The seven, who opposed the Pathalgadi movement for autonomy, were kidnapped on Jan. 19, reportedly by rivals, and murdered, official Murari Lal Meena told media on Jan. 23.

“All seven bodies were recovered from a place three kilometers away from Gulikera village. Hills surround the entire area,” Meena said.

The Pathalgadi movement, largely supported by tribal Christians, seeks autonomy for tribal-dominated areas as guaranteed in India's constitution and laws.

Meena said police suspect the murders were the result of a clash in the village between supporters and opponents of the movement. 

Father David Vincent, former vicar general of Jamshedpur Diocese, which includes the home village of the victims, said one victim was Christian.
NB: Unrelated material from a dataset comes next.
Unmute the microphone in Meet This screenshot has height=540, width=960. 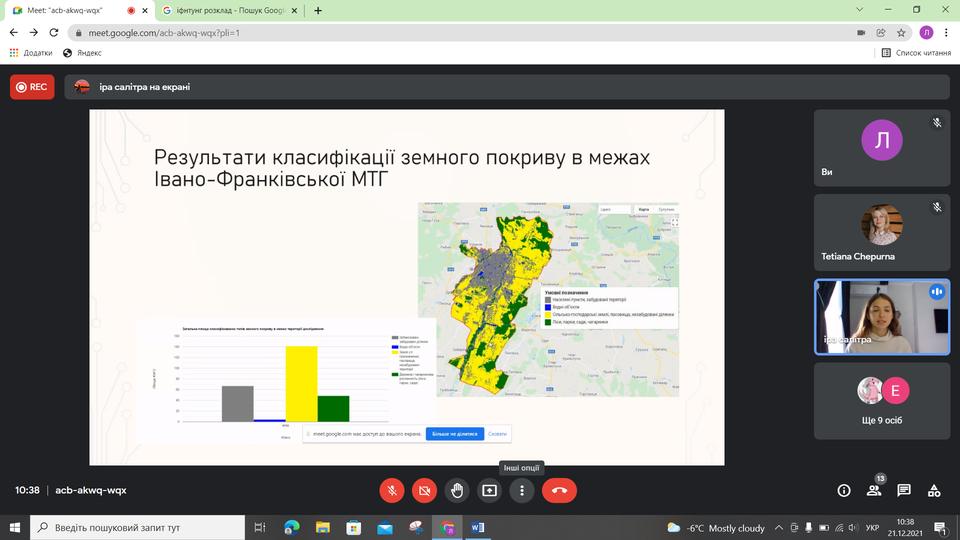click(x=392, y=490)
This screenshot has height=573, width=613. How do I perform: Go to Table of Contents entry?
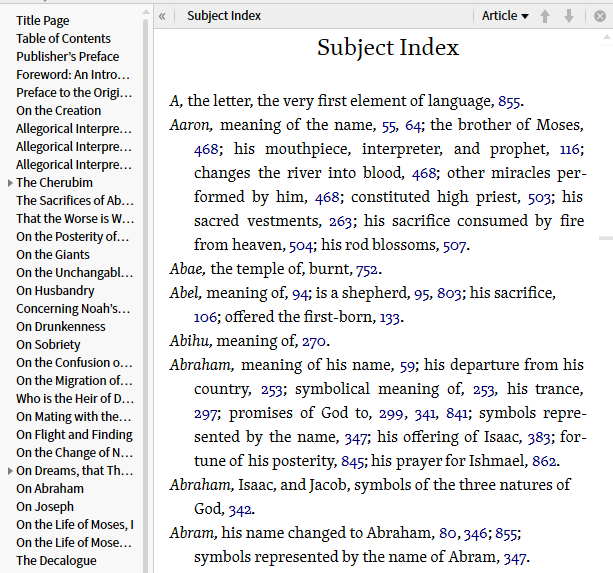63,39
“His name is James Bhurh, a Munda tribal and a Christian. We can confirm that much. But more details about him or others are not available," Father Vincent told UCA News on Jan. 24.

“We wanted to ascertain certain facts and to provide help for the bereaved families, but police are not allowing outsiders to enter the villages.” 

The mutilated bodies of the men were found inside a jungle, said Auxiliary Bishop Theodore Mascarenhas of Ranchi, the state capital.

Church leaders have no details because the crime happened in a remote village with limited transport and communication facilities, said the bishop, a former secretary-general of the Catholic Bishops' Conference of India.

“The police have not identified the murderers or the motive. At this moment, all are speculating but no one has any details,” Bishop Mascarenhas told UCA News on Jan. 24. “We need to wait for the police to complete the probe to know the truth.” 

Suspected political link

Father Vincent said unconfirmed reports suggested three reasons for the murders. Some say they were killed for opposing the Pathalgadi movement, while others say it was due to village rivalry or a political ploy, the priest said.

Many consider the movement was among concerns that alienated tribal people from the pro-Hindu Bharatiya Janata Party and ultimately resulted in the party losing its majority to rule the state in an election last month.

Raghubar Das, the state's former chief minister, has accused Christians and church leaders of supporting the Pathalgadi movement in their efforts to torpedo his government. Christian leaders say their aim was to protect their lands.

Pathalgadi is an ancient tribal tradition of erecting stones or plaques in communities claiming lands. The modern-day movement erects huge stones or plaques with clauses of law carved on them. They also warn outsiders not to enter villages without permission.

The Indian constitution and the Panchayats (Extension to Scheduled Areas) Act, 1996, allow self-rule for tribal people in areas dominated by them. But Das considered self-rule a challenge to the state government led by him.

An alliance of secular parties led by Hemant Soren replaced Das’ government following the December election. Soon after being sworn in as chief minister on Dec. 29, Soren promised to withdraw criminal cases the previous BJP government had filed against those who supported the movement.

Some pro-movement leaders suspect murder charges against Pathalgadi supporters could be a political ploy to tarnish both the ruling government and the movement.